First of all, the web link of the master JSON file (cf. Section 3.5) holding the relevant meta-information of this data layer has to be entered into the input field URL()*. In the input field Name()*, a proper layer name must be specified which will be listed at the top of the input panel [1] once the KML/glTF data layer has been successfully loaded into the 3D web client. The parameter thematicDataUrl denotes the URL of an online spreadsheet (Google Fusion Table) which stores the attribute data. This parameter is optional and is only required if the user wants to attach thematic data to the KML/glTF visualization model.

The next optional parameter cityobjectsJsonUrl holds the URL of the JSON file which can be generated automatically by using the KML/COLLADA/glTF Exporter (cf. Section 3.6.3.1). This JSON file contains a list of GMLIDs of all 3D objects which were exported and might be distributed over different tiles. For every 3D object, it is also stored in which tile it is contained together with its envelope represented using a bounding box in WGS84 lat/lon. These location information can be used to search for a certain 3D object with the help of the Geocoder widget [2], which has been extended to support a specific geocoding process performed in the following manner: In the input field, either a GMLID of a 3D object or an address can be entered. If an object with the given GMLID is found in the JSON file, the camera perspective will be adjusted to look at the center point of the 3D object with a proper oblique view.
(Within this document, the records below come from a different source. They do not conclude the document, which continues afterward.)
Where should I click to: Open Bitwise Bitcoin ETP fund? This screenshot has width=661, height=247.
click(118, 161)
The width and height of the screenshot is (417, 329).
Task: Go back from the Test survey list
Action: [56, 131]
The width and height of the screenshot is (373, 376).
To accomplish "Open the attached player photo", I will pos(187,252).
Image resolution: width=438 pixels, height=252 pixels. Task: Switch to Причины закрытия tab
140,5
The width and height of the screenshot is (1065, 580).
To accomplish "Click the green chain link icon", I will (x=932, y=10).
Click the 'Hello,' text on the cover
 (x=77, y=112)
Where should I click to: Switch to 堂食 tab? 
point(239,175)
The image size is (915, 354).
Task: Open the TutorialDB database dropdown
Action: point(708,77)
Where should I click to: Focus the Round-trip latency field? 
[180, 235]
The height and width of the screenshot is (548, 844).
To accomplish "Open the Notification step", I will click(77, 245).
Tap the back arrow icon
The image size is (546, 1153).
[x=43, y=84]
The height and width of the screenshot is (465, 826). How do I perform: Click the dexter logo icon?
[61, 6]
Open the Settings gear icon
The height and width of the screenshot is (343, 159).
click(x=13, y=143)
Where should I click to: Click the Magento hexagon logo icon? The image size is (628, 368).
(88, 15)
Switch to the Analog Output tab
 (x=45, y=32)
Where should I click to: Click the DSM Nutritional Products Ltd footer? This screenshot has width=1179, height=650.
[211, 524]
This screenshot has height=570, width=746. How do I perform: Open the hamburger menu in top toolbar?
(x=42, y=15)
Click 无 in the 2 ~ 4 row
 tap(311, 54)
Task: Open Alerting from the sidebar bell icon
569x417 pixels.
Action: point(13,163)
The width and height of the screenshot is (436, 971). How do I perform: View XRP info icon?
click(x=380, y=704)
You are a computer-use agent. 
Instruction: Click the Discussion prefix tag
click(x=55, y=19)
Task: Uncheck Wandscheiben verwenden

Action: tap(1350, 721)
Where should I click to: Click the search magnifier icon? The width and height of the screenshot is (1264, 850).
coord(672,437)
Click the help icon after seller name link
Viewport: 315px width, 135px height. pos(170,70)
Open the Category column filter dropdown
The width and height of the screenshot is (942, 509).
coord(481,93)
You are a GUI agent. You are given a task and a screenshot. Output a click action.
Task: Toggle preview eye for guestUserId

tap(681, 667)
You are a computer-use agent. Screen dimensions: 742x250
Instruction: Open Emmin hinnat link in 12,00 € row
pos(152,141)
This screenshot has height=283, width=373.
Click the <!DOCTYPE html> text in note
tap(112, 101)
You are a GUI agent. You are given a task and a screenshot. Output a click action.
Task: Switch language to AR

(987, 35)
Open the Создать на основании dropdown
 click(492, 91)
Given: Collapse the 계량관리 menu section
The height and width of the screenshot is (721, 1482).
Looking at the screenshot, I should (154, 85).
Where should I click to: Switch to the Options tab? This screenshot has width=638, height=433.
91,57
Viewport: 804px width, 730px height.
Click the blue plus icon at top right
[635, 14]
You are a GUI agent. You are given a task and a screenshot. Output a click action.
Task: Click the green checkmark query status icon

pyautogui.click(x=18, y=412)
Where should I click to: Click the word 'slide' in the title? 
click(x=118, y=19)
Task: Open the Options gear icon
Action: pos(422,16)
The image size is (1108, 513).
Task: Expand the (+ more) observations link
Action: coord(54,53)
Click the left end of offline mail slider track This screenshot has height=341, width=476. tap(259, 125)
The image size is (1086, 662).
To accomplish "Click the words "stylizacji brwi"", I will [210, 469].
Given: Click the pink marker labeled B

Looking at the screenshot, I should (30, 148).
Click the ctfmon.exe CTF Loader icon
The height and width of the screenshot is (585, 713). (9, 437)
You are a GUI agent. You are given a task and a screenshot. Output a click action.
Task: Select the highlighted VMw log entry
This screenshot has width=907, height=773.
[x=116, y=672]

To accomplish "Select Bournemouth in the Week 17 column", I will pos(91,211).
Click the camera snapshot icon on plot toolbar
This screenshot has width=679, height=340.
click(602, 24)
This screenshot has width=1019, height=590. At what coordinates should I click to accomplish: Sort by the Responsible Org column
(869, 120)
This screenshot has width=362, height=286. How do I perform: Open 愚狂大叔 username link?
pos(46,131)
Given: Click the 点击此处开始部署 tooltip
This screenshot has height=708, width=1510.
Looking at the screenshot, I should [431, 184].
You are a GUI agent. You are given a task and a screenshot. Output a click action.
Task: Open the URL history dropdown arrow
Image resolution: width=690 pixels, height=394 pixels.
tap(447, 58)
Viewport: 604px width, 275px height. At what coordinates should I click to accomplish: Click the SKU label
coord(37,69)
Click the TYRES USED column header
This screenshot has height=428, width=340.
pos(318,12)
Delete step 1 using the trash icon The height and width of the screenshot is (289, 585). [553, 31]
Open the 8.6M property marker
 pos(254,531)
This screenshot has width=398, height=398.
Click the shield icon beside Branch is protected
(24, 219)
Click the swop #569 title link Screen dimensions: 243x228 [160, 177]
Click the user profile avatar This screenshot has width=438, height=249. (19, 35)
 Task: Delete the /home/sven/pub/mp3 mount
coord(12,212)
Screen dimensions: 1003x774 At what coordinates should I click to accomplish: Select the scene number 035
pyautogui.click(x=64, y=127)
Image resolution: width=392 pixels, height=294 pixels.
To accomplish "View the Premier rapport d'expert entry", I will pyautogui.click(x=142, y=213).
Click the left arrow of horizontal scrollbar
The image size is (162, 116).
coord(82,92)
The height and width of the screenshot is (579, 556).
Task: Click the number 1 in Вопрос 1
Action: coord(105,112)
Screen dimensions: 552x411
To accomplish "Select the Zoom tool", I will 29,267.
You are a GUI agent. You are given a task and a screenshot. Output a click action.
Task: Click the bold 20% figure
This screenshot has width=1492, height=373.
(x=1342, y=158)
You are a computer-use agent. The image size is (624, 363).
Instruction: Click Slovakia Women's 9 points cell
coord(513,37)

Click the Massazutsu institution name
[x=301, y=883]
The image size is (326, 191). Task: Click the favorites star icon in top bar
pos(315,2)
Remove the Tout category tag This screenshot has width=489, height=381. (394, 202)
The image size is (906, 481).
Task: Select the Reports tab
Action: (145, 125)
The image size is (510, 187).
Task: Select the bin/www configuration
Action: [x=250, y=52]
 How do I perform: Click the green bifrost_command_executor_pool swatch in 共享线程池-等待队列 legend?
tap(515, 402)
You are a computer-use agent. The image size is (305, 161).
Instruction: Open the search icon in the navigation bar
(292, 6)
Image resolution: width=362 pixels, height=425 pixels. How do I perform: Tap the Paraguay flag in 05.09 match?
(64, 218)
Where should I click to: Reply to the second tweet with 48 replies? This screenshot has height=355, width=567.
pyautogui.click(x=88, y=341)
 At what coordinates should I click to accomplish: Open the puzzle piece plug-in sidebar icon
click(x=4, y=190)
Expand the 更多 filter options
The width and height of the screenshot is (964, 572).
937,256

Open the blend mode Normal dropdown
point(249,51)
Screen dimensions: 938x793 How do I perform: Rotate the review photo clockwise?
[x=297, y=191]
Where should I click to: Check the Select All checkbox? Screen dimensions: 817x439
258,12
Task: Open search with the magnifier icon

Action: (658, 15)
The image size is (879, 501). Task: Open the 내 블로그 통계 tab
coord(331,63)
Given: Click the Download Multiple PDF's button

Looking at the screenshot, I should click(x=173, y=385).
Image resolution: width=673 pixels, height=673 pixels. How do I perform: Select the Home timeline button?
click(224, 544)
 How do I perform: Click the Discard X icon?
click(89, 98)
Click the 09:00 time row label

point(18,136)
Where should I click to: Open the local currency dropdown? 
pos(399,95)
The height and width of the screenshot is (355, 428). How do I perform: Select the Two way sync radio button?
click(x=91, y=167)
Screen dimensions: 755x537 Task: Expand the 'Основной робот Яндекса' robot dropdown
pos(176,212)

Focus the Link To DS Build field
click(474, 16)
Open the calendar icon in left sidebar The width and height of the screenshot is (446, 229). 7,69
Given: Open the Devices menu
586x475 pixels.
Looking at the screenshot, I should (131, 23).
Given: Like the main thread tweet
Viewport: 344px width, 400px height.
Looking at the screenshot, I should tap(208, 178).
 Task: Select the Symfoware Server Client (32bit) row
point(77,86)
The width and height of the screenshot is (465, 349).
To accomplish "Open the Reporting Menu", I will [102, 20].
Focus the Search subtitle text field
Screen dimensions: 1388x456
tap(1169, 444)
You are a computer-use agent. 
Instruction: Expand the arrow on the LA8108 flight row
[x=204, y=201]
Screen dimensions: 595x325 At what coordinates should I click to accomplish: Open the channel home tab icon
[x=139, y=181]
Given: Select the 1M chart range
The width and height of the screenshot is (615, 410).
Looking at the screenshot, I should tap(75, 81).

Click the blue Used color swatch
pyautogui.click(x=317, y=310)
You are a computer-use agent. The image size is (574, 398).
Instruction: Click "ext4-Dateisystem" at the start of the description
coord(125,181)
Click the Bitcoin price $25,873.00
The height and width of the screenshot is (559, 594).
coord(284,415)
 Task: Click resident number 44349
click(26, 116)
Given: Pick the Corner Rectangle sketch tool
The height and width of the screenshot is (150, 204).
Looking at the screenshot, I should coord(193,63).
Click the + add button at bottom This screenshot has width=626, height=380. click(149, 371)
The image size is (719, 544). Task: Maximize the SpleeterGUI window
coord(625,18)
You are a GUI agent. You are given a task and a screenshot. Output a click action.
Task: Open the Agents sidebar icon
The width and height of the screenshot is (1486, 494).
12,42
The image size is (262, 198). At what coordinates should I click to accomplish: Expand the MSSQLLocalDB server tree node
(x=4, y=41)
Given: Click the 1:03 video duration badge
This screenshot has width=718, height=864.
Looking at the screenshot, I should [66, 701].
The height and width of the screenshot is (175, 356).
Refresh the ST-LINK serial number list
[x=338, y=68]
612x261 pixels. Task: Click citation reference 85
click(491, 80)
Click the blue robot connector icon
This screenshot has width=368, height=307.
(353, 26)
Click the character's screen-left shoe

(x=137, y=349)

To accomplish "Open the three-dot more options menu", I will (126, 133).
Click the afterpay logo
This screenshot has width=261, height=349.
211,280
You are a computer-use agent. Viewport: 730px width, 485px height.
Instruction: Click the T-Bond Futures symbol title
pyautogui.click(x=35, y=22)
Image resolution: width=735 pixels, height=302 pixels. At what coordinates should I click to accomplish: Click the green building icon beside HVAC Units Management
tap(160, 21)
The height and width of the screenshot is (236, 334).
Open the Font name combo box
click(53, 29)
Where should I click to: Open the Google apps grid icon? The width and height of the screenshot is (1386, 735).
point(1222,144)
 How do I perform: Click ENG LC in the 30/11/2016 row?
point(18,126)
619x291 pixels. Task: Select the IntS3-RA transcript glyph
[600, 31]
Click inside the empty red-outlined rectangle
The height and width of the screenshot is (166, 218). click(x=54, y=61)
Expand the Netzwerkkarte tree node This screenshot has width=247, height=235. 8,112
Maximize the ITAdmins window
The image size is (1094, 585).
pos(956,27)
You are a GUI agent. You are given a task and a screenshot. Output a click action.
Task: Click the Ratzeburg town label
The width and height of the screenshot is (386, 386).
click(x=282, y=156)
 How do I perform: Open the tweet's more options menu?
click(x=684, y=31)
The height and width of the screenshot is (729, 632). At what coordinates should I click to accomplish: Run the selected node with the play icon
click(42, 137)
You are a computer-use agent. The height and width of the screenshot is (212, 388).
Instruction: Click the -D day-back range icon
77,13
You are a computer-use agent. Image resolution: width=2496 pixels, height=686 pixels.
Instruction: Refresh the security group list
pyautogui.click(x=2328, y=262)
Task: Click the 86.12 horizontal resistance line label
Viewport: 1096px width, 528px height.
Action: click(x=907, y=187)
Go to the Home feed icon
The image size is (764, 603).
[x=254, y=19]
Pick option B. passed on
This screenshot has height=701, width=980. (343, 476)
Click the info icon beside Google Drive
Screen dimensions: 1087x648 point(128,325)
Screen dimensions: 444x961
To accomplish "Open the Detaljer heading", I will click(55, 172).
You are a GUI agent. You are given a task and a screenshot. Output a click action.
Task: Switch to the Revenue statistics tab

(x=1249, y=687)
If not, the Bing Maps Locations API will be automatically called and the map view will be adjusted to the returned location and bounding box.

The combination of the parameters minLodPixels and maxLodPixels defines the minimum and maximum limit of the visibility range for each data layer to control the dynamic loading and unloading of the data tiles. The maximum visibility range can start at 0 and end at an infinite value expressed as -1. Optionally, the user can directly specify the two parameter values within the 3D web client. Otherwise, the parameter values will be achieved from the master JSON file, which also contains the parameters minLodPixels and maxLodPixels and their values which have been specified using the KML/COLLADA/glTF Exporter before performing the export process.

With these two parameters, the 3D web client implements the so-called Level of Details (LoD) concept which is a common solution being used in 3D computer graphics and GIS (e.g. KML NetworkLinks) for efficient streaming and rendering of tiled datasets. According to the LoD concept, the data tiles with higher resolution should be loaded and visualized when the observer is viewing them from a short distance. When data tiles are far away from the observer, the data tiles with higher resolution should be substituted by the data tiles with lower resolution. In order to realize this LoD concept in the 3D web client, each data tile which is being intersected with the current view frustum will be projected onto the screen while navigating the Earth map. Subsequently, the diagonal length of the projected area on the screen will be calculated by the 3D web client to determine whether the respective data tile should be loaded or unloaded. If the diagonal length is greater than minLodPixels and less than maxLodPixels, the respective data tile will be loaded and displayed; otherwise it will be hidden from display and unloaded. Of course, all data tiles lying outside of the view frustum are unloaded and invisible anyway.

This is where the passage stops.